Currently it is served by akka-tcp and it makes 3.5M messages per minute. I decided to give grpc a try. Unfortunately it resulted in much smaller throughput: ~500k messages per minute an even less.
Could you please recommend how to optimize it?
My setup
Hardware: 32 cores, 24Gb heap.
grpc version: 1.25.0
Message format and endpoint
Message is basically a binary blob. Client streams 100K - 1M and more messages into the same request (asynchronously), server doesn't respond with anything, client uses a no-op observer
service MyService {
rpc send (stream MyMessage) returns (stream DummyResponse);
}
message MyMessage {
int64 someField = 1;
bytes payload = 2; //not huge
}
message DummyResponse {
}
Problems:
Message rate is low compared to akka implementation.
I observe low CPU usage so I suspect that grpc call is actually blocking internally despite it says otherwise. Calling onNext()

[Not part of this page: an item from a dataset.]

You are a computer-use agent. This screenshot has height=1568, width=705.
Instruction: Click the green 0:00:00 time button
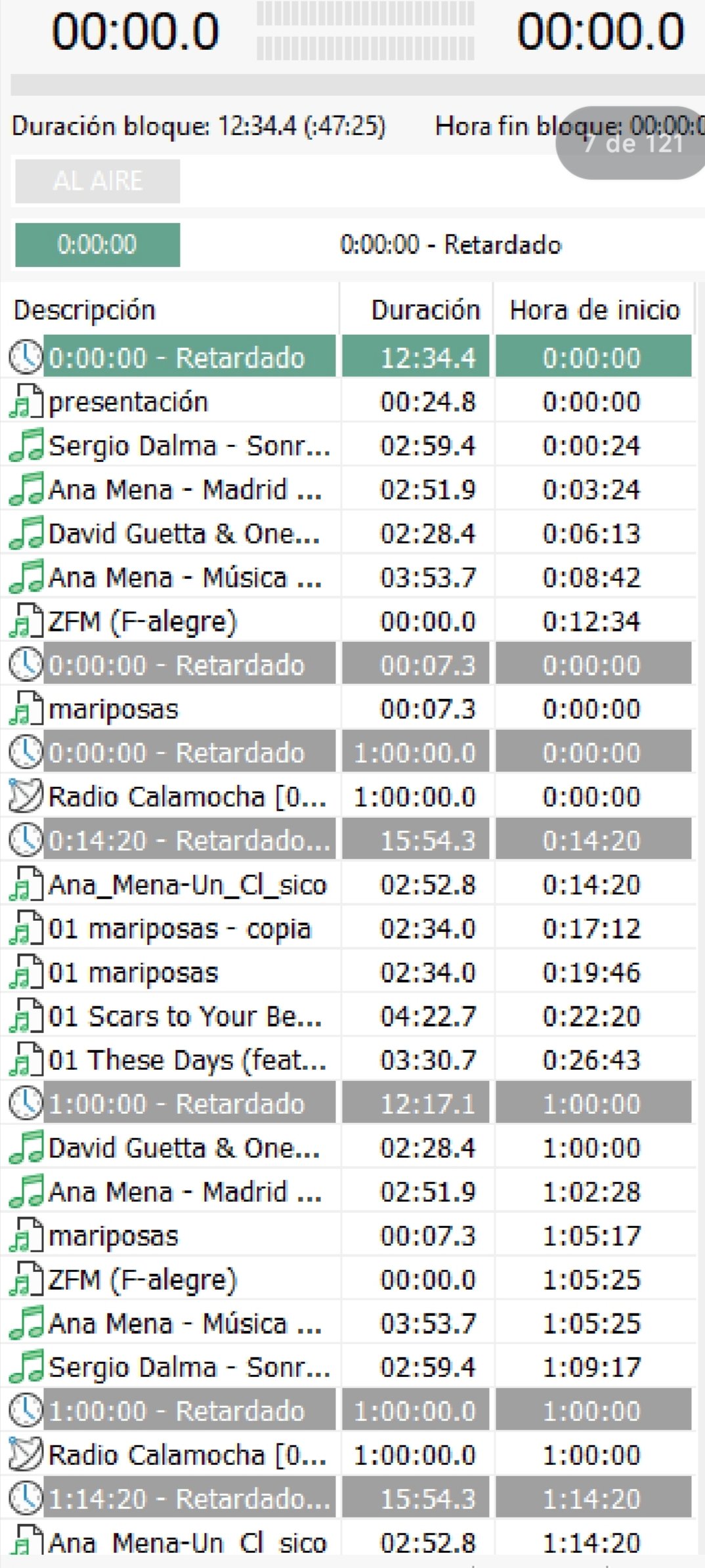[97, 245]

indeed doesn't return immediately but there is also GC on the table.
I tried to spawn more senders to mitigate this issue but didn't get much of improvement.
My findings Grpc actually allocates a 8KB byte buffer on each message when serializes it. See the stacktrace:
java.lang.Thread.State: BLOCKED (on object monitor) at com.google.common.io.ByteStreams.createBuffer(ByteStreams.java:58) at com.google.common.io.ByteStreams.copy(ByteStreams.java:105) at io.grpc.internal.MessageFramer.writeToOutputStream(MessageFramer.java:274) at io.grpc.internal.MessageFramer.writeKnownLengthUncompressed(MessageFramer.java:230) at io.grpc.internal.MessageFramer.writeUncompressed(MessageFramer.java:168) at io.grpc.internal.MessageFramer.writePayload(MessageFramer.java:141) at io.grpc.internal.AbstractStream.writeMessage(AbstractStream.java:53) at io.grpc.internal.ForwardingClientStream.writeMessage(ForwardingClientStream.java:37) at io.grpc.internal.DelayedStream.writeMessage(DelayedStream.java:252) at io.grpc.internal.ClientCallImpl.sendMessageInternal(ClientCallImpl.java:473) at io.grpc.internal.ClientCallImpl.sendMessage(ClientCallImpl.java:457) at io.grpc.ForwardingClientCall.sendMessage(ForwardingClientCall.java:37) at io.grpc.ForwardingClientCall.sendMessage(ForwardingClientCall.java:37) at io.grpc.stub.ClientCalls$CallToStreamObserverAdapter.onNext(ClientCalls.java:346)
Any help with best practices on building high-throughput grpc clients appreciated.